Barclays downgraded Prelude Therapeutics (PRLD) to Underweight from Equal Weight with an unchanged price target of $3. Prelude’s upcoming catalysts are “intriguing,” but the firm currently finds them “hard to derisk” and sees limited upside in the next 12 months along with greater upside potential across its coverage universe.

3. Wedbush downgrades Zentalis to Underperform on unclear path for azenosertib

Wedbush downgraded Zentalis (ZNTL) to Underperform from Neutral with a price target of $4, down from $15, after the company reported that the FDA has placed a partial clinical hold on WEE1 inhibitor azenosertib monotherapy Phase 1 and Phase 2 studies TETON and DENALI because of two recent drug-related deaths due to presumed sepsis on the DENALI study. The firm says it is “admittedly surprised” by the news. Ultimately, Wedbush expects the partial clinical holds to be lifted as the FDA receives additional information around the deaths, patient monitoring is increased, and additional supportive measures are implemented.

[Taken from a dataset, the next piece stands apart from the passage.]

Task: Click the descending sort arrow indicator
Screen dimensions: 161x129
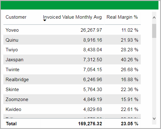Action: click(45, 21)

4. Louisiana-Pacific downgraded to Sell at Goldman Sachs

Goldman Sachs downgraded Louisiana-Pacific (LPX) to Sell from Neutral with a price target of $81, down from $89. Though the firm recognizes the superior characteristics of Louisiana-Pacific’s offerings, along with recent distribution wins, its more cautious view reflects expectations R&R spend is likely to stay lower for longer along with industry-specific dynamics.

5. SSP Group downgraded to Sell at Goldman Sachs

Goldman Sachs downgraded SSP Group (SSPPF) to Sell from Neutral with a price target of 160 GBp, down from 255 GBp. While SSP has an attractive long-term growth opportunity, the firm expects the shares to continue to underperform on a 12-month basis see given further downside risk to EPS consensus estimates and relatively limited free cash flow generation over the next three years.